I took a step away from Grant before he could finish drying his hands. I didn’t want him to try to hug it out or anything, and for some reason I got the feeling that’s where this whole touchy-feely conversation was headed.
“All right,” he called after me as I staggered down the hallway to my bedroom. “I’ll be here if you wanna talk.”
I slammed the door behind me, and did a quick inventory of the room. It was mine, but not mine.
Mine from before, came the thought, hitting me like a freight train the same way the pain had. All these things were things from my past. From another me.
It all came rushing back at me then. The Returned, the camps, the No-Suchers and Agent Truman, the ISA. Adam and my dad.
The explosion.
So how was I here now? Why hadn’t I been blasted into smithereens when we’d destroyed the ISA facility and their fleet of spaceships?
And what had Grant meant about my dad? Why was he acting so weird?
I looked around, at the plastic stars and the purple walls. At the stuffed animals and the trophies. Why was my room back the way it had been before I’d been taken all those years ago?
Then, on my nightstand, I saw the program from a memorial service, and I knew whose it was before I even picked it up.
In Loving Memory the heading read, and below that my dad’s face stared back at me. Not the way I’d last seen him, with his soft gray beard and bloated cheeks. In the picture, he was clean-shaven and clear-eyed, as if someone had decided an image from the past would better represent him.
But I knew better. I missed my messy dad. The one who’d waited five years for me to come back and then hugged me so hard he’d almost choked me. The dad who’d gone on the run just to keep Tyler and me safe. The dad who’d sacrificed his own life to make amends for what he’
d done all those years ago.
I bolted upright. Tyler.
If I was here . . . back from . . . wherever, was it possible Tyler was too?
Yanking on a pair of sweatpants I found on the floor, I decided to find out. I didn’t want to risk another share-your-feelings moment with Grant, so I climbed over my window ledge and bolted across the street to a house I’d once spent as much time in as my own.
The house was dark, but I went straight around the back to Tyler’s bedroom window and tapped on it. The entire time my heart was going a hundred miles a minute in my chest. I had no idea what I’d do if he wasn’t in there, if I had to go through this . . . whatever was happening to me, all alone.
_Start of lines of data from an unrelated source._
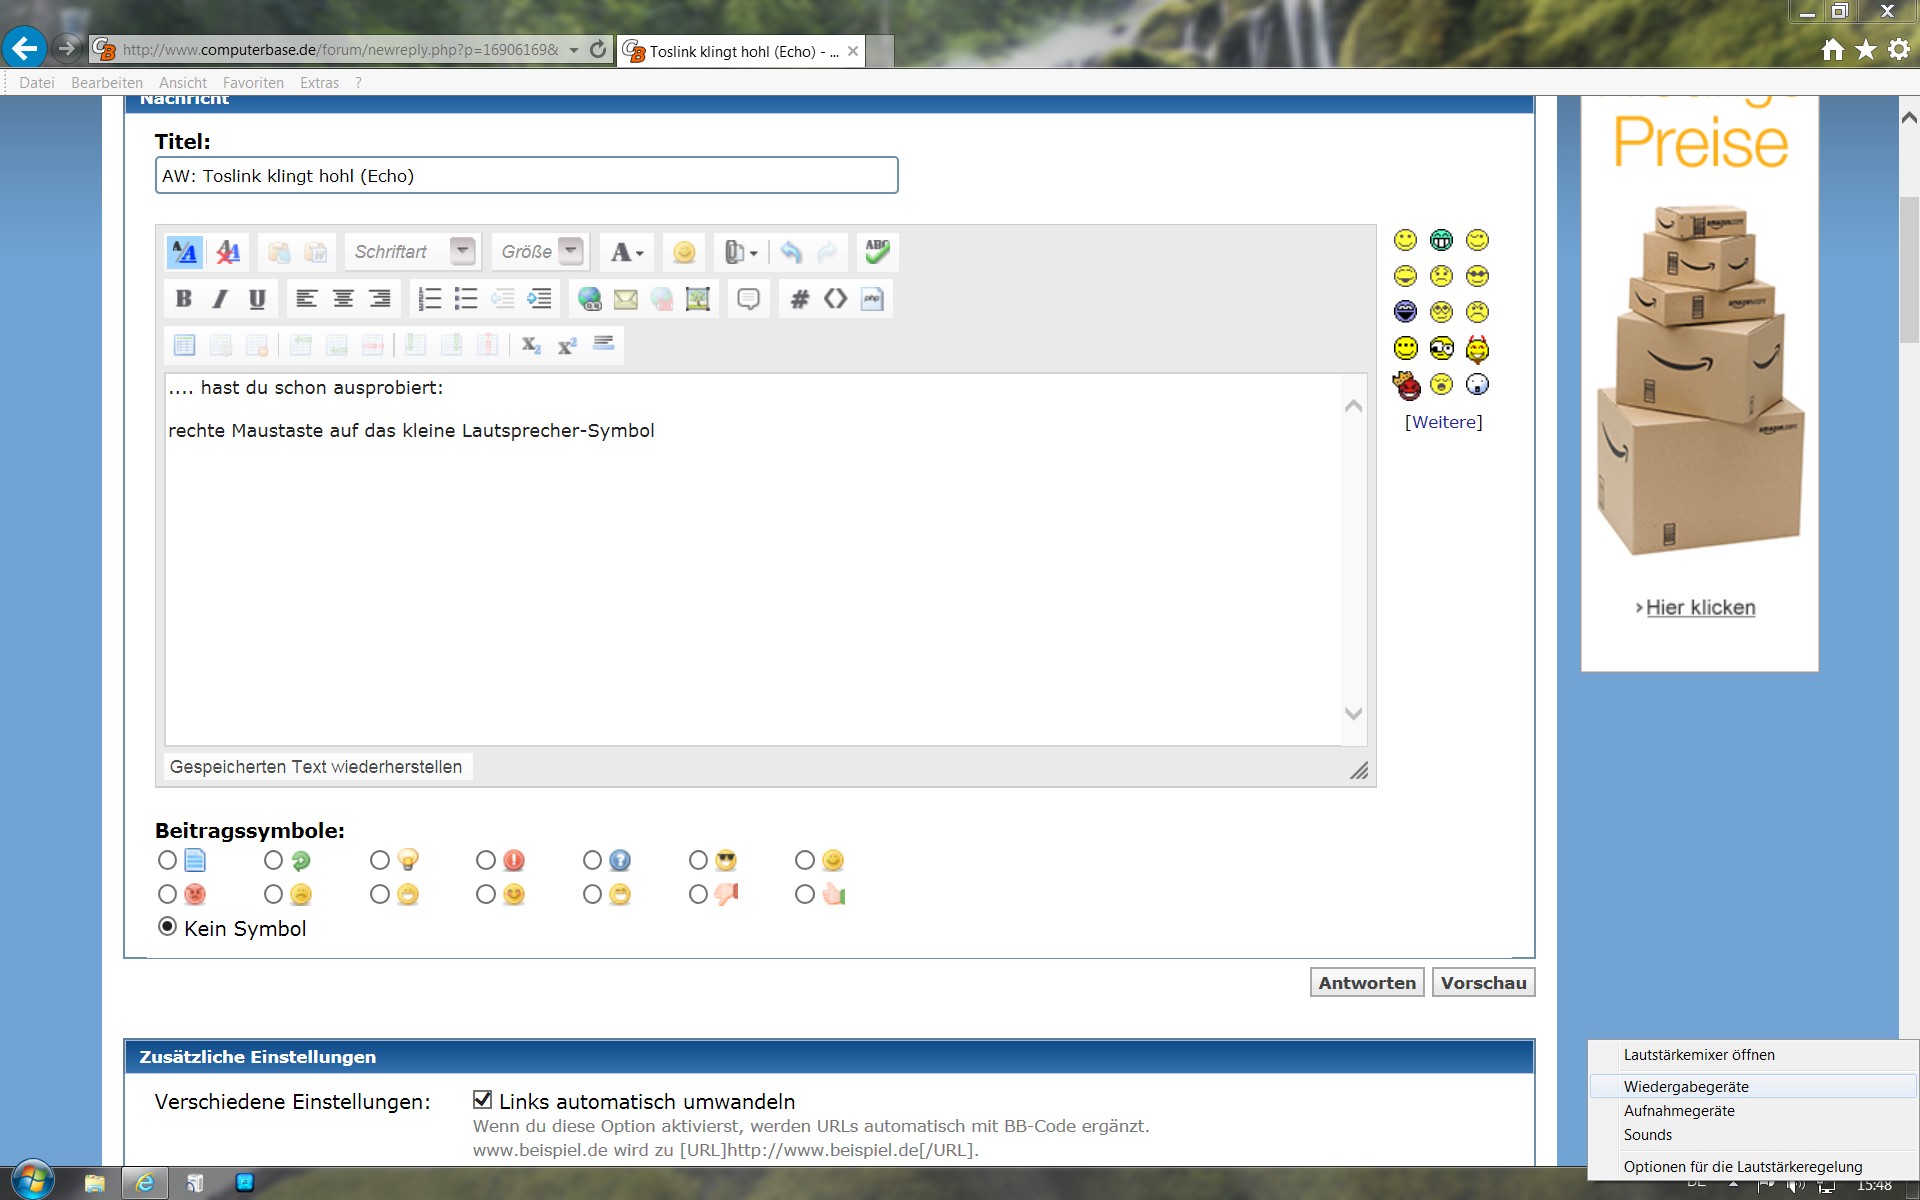Click the insert link globe icon
This screenshot has width=1920, height=1200.
[590, 299]
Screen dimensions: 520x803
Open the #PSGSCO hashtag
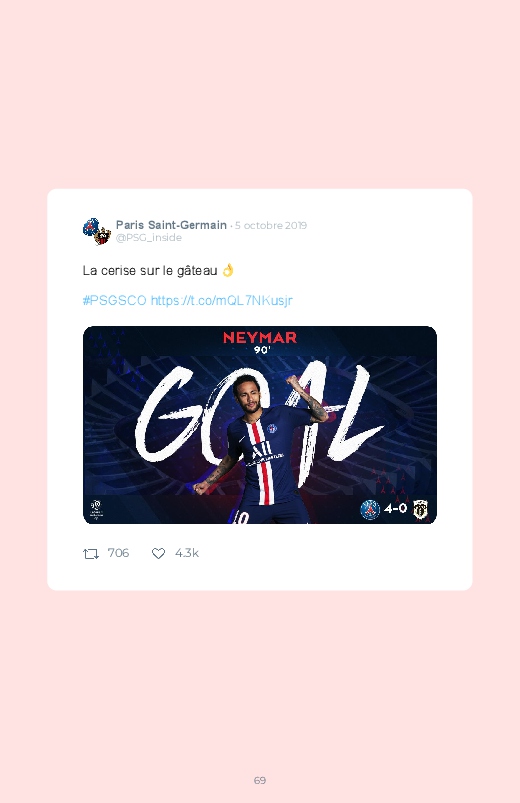[114, 300]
When the bedroom light turned on, I closed my eyes and whispered a silent prayer, and with each footstep that came closer my stomach did a little flip.
Please don’t be his mom . . . please don’t be his mom . . .
Then, on the other side of the glass, Tyler’s face appeared. I waited a second to make sure I wasn’t seeing things, and then gave a little wave to say, It’s me.
His eyebrows squeezed together as his green eyes took me in. It hadn’t occurred to me until this very second that the two of us might be back at square one. That he might not remember anything . . . not just about the ISA and the Returned. But about us.
My heart plummeted, I wasn’t sure I could do this again.
“Hey,” I said, when he opened his window, not sure how to go about testing the waters.
“Hey. What are you doing here so . . .” He leaned back and looked at something—his clock probably. “So early?”
“Jeez, Tyler.” Suddenly I felt like an idiot. “I’m sorry.” I bit my lip. “I . . .” I sighed. “I don’t even know what I wanted. I’ll let you get back to sleep.”
I turned around and started to cross the street, deciding I had to be the most embarrassing person who ever lived. Behind me, I heard his feet land in the gravel. I hesitated.
“I’ll remember you always.” I almost missed it, he said it so quietly. Less than a whisper.
I closed my eyes, begging myself not to completely lose my shit, before I trusted myself enough to turn around again.